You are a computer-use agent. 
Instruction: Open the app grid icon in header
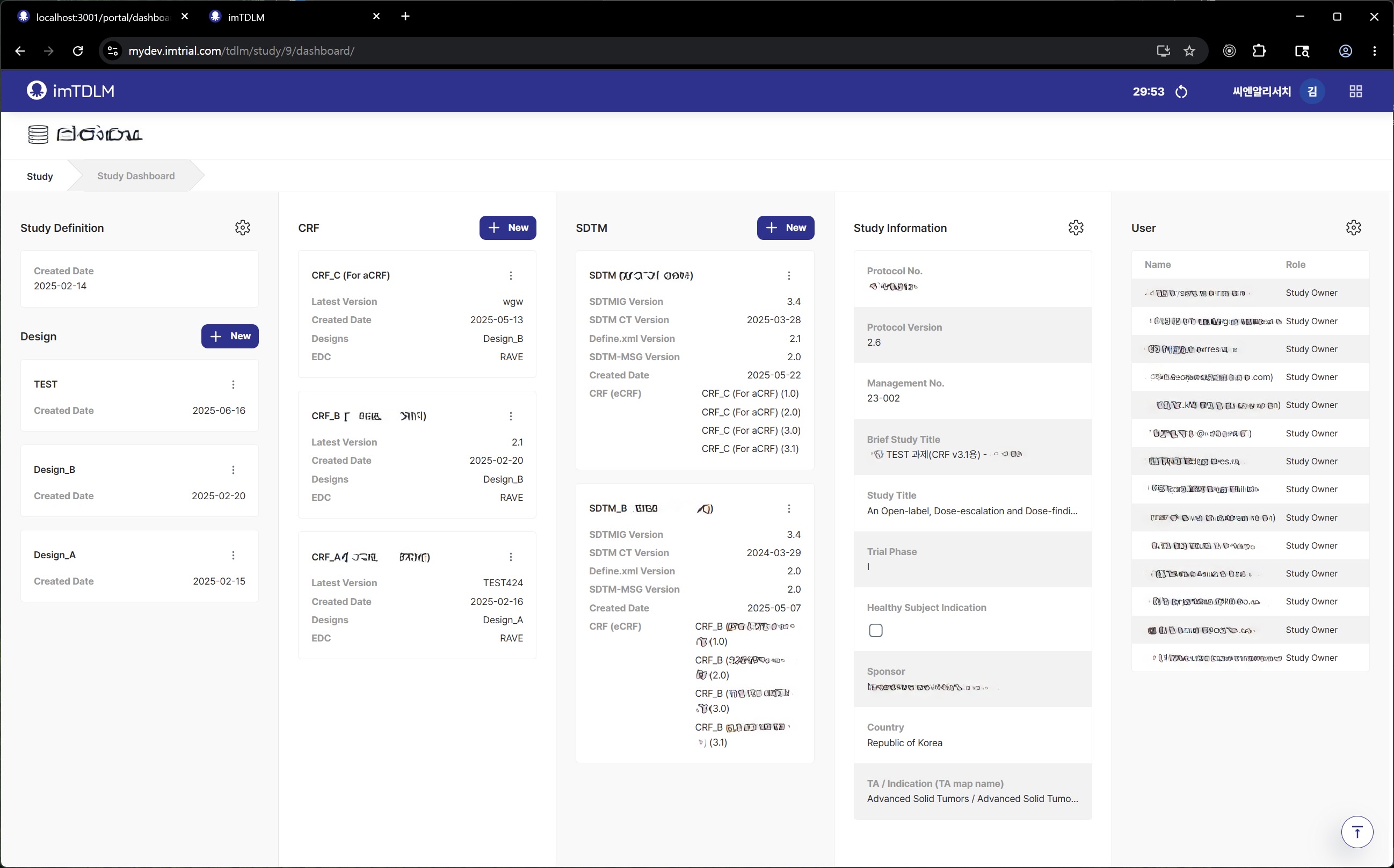(1355, 91)
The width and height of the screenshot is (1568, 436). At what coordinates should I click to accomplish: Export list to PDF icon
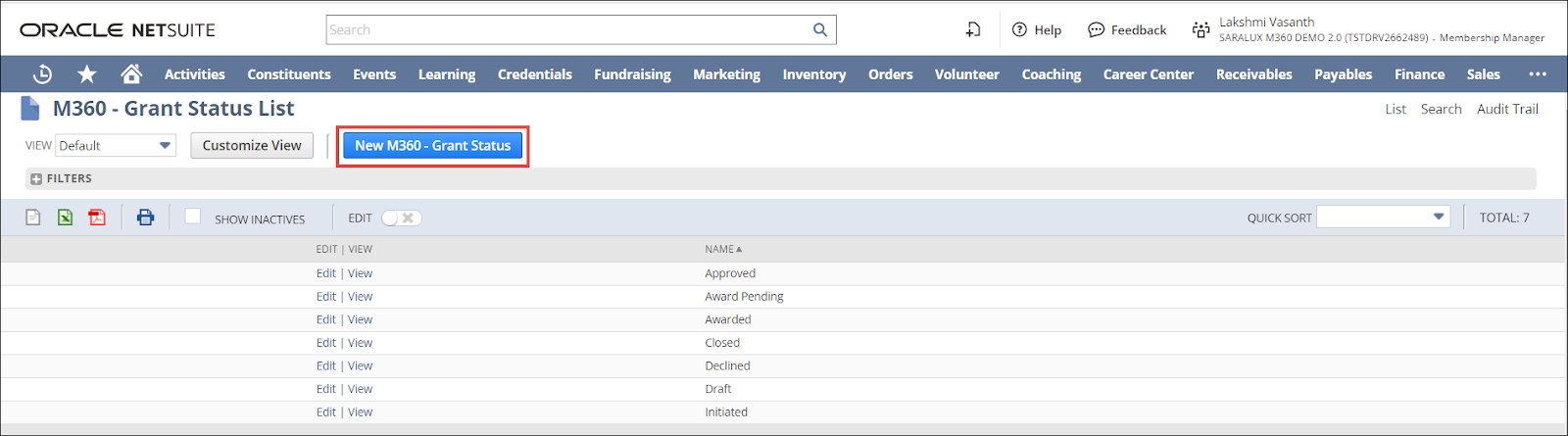[97, 218]
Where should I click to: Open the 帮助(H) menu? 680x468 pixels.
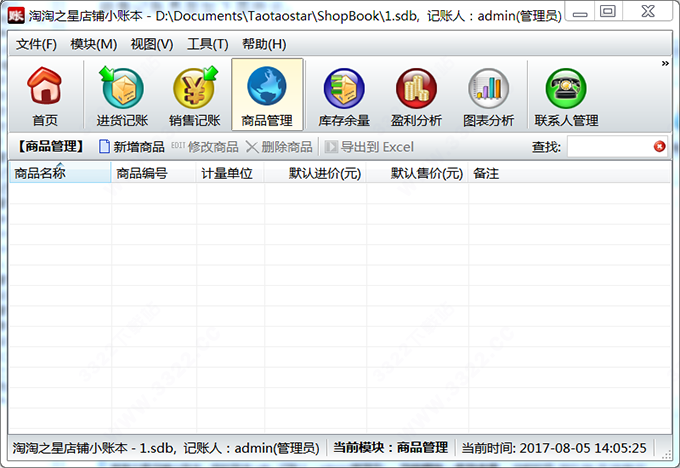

+---+

#### [TASK ITEM]
Write the data above out again exactly, every line of it, and exclude the pictures.

#### [RESPONSE FOR THIS EXERCISE]
You are a computer-use agent. 
Instruction: Open the app grid icon in header
(1355, 91)
The width and height of the screenshot is (1568, 436). At what coordinates should I click to accomplish: Export list to PDF icon
[97, 218]
Where should I click to: Open the 帮助(H) menu? 680x468 pixels.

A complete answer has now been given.